Wednesday, 21 August 2013

NASA's cloud audit holds value for all

Computerworld - NASA's Office of the Inspector General (OIG) recently audited and evaluated the efficacy of the space agency's efforts to adopt cloud-computing technologies. The resulting report, "NASA's Progress in Adopting Cloud-Computing Technologies," includes six recommendations "to strengthen NASA's IT governance practices with respect to cloud computing, mitigate business and IT security risks and improve contractor oversight." While the recommendations are specific to NASA, their underlying concepts can be leveraged by any organization that wants to more effectively adopt cloud-computing services.

RECOMMENDATION
Require that NASA organizations use the WestPrime contract or a contract that helps ensure risks are mitigated and FedRAMP requirements are met when acquiring cloud-computing services.

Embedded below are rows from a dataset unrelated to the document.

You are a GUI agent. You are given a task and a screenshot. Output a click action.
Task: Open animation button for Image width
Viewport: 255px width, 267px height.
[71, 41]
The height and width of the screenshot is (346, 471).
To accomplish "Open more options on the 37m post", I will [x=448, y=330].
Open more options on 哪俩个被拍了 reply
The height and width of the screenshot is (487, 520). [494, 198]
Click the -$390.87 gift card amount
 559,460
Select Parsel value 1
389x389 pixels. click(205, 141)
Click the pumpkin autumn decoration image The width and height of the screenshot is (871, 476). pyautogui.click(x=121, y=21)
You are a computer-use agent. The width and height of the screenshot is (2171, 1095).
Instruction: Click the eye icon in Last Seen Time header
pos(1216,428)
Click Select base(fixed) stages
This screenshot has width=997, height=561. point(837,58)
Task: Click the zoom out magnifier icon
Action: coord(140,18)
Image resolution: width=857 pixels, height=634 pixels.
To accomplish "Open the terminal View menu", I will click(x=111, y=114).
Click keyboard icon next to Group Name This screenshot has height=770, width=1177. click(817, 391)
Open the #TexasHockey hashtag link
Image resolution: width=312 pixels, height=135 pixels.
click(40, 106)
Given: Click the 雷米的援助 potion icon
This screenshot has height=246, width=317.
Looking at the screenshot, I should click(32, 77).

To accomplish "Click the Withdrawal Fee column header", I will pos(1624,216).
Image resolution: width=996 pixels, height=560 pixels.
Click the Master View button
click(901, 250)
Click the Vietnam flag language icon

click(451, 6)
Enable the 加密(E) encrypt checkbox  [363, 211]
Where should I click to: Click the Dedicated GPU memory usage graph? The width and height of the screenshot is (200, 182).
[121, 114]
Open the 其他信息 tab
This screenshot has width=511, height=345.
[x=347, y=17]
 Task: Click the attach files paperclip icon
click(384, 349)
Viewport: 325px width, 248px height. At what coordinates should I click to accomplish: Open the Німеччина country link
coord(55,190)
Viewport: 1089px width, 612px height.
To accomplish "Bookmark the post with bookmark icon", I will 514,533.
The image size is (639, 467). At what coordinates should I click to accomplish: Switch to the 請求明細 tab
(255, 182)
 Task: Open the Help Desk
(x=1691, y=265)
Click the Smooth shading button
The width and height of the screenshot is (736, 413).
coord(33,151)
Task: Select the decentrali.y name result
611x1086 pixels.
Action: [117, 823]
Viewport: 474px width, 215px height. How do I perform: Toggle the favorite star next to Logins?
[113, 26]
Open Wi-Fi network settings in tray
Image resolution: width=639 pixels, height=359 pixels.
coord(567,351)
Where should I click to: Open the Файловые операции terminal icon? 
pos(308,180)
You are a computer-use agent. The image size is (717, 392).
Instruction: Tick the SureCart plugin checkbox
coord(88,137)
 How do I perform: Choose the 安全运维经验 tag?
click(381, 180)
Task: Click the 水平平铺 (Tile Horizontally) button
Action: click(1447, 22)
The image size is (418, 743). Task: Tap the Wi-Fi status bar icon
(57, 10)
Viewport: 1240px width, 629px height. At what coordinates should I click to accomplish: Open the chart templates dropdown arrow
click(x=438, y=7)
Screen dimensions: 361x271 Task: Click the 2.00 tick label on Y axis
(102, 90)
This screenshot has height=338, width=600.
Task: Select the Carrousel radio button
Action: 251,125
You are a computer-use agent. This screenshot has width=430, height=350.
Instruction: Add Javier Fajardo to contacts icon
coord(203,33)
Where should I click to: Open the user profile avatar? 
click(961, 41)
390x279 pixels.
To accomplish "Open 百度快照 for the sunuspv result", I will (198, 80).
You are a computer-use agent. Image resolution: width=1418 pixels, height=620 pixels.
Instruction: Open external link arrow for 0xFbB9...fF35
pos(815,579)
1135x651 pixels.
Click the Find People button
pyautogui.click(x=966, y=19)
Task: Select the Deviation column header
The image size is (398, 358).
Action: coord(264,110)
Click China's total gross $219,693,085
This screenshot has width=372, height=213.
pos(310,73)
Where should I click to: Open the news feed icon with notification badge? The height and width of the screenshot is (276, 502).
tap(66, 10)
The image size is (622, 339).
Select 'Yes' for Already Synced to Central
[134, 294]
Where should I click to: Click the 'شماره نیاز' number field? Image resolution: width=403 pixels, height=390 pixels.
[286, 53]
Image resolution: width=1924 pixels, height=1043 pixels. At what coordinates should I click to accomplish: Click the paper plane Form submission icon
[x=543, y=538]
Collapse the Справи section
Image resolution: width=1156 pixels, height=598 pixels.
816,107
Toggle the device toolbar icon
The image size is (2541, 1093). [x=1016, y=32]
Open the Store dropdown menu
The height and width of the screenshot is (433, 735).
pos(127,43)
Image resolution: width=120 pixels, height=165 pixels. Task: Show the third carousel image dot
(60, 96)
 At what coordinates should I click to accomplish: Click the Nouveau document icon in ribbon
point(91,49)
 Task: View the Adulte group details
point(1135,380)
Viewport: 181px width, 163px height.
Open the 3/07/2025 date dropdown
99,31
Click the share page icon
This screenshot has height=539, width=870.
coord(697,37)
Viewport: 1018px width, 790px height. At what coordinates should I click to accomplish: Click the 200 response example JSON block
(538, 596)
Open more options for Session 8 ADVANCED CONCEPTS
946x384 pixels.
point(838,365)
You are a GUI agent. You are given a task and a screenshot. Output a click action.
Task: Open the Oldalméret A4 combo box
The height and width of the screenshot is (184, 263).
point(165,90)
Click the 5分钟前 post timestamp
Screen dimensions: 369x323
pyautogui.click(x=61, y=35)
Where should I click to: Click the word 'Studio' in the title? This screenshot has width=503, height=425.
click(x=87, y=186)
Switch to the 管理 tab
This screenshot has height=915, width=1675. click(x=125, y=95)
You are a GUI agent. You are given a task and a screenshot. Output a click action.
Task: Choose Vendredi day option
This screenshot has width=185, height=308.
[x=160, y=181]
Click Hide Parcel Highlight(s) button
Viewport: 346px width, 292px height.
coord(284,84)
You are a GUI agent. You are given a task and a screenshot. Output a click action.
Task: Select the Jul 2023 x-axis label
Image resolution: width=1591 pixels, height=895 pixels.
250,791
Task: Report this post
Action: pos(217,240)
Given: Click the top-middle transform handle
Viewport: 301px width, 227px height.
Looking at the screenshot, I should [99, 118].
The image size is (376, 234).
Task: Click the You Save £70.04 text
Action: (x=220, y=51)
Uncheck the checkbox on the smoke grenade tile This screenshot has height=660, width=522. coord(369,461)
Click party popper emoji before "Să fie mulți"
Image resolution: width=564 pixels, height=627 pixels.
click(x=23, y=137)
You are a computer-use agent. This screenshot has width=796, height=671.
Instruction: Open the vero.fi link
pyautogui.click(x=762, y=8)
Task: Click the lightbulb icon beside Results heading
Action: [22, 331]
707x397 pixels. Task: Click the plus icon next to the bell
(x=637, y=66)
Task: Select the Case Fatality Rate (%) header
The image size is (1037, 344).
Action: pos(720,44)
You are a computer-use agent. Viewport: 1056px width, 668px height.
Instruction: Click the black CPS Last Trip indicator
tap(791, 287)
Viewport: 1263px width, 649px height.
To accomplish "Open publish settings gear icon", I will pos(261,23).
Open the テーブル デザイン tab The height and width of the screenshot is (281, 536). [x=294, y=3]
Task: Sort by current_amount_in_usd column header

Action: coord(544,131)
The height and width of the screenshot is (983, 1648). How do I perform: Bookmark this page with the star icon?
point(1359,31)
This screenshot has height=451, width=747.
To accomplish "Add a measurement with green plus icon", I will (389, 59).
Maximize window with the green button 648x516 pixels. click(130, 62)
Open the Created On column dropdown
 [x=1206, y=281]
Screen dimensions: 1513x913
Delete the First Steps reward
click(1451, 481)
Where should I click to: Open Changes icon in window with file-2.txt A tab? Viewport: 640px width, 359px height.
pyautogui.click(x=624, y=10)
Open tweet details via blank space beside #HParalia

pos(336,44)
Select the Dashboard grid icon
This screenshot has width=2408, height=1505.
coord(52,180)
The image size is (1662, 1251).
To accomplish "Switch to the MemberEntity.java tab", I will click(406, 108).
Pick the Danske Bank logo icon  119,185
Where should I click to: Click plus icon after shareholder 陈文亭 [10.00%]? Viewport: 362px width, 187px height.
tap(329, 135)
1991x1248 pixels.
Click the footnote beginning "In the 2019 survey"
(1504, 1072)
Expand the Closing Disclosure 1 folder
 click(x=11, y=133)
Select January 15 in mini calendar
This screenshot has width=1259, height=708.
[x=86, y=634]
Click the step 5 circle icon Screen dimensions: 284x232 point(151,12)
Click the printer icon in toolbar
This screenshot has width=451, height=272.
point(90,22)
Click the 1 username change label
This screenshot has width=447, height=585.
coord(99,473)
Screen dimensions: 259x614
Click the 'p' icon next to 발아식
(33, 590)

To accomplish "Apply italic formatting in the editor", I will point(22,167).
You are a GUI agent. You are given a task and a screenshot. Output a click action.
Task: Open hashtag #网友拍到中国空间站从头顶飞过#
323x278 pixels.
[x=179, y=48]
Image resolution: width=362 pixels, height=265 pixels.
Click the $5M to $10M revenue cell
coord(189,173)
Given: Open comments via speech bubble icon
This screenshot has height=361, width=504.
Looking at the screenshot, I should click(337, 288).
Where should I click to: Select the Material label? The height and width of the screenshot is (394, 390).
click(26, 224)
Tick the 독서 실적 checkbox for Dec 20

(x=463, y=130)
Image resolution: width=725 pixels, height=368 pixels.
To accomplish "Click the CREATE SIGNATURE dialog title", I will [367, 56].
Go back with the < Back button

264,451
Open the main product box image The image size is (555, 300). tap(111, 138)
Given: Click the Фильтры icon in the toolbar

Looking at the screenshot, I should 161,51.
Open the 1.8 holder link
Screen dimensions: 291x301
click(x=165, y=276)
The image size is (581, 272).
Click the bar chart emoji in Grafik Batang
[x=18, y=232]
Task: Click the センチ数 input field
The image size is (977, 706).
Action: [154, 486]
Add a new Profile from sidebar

The adoption of public cloud computing services entails a paradigm shift from a traditional, technically managed approach in which an organization builds and maintains technology solutions in-house, to a contractually managed approach where an organization pays someone else to do all that off-site. As a result, NASA OIG accurately recognizes that effective risk mitigation requires developing contracts that address the specific risks of cloud computing, including but not limited to those related to infrastructure/security, service-level agreements, data protection, access and location, and vendor relationship.

The OIG evaluated existing public cloud-computing contracts at NASA in comparison with best-practice risk-mitigation measures, particularly as recommended by the Federal CIO and Chief Acquisition Officer Councils. The OIG identified one existing contract (WestPrime) that effectively accomplished these goals, four contracts where NASA agreed to the cloud vendor's standard contract terms and conditions without negotiating any revisions, and a fifth where NASA negotiated the terms of the contract with the cloud service vendor, but with limited success.

Except for the WestPrime contract, the OIG found that:

* None of the contracts reviewed included language to effectively address the roles and responsibilities of the vendor and customer, reporting of service level metrics, e-discovery mechanisms, data retention and destruction policies, or data privacy requirements.

* Only one of the contracts included penalties for not meeting service levels.

* And only two of the contracts included a guaranteed level of service availability, defined security incident detection and handling practices, or required third-party evaluation/certification of the cloud vendor's IT infrastructure and security.

It should come as no surprise that the standard vendor contracts did not come close to best practices for meeting customer data security needs. When placing sensitive data or business-critical functions in the cloud, it is essential for customers to negotiate contract terms and conditions that effectively address their needs. Otherwise, the customer's data and access to the service could be inappropriately put at risk. To effectively do this typically requires having appropriate processes in place for a customer to understand its needs and manage these processes.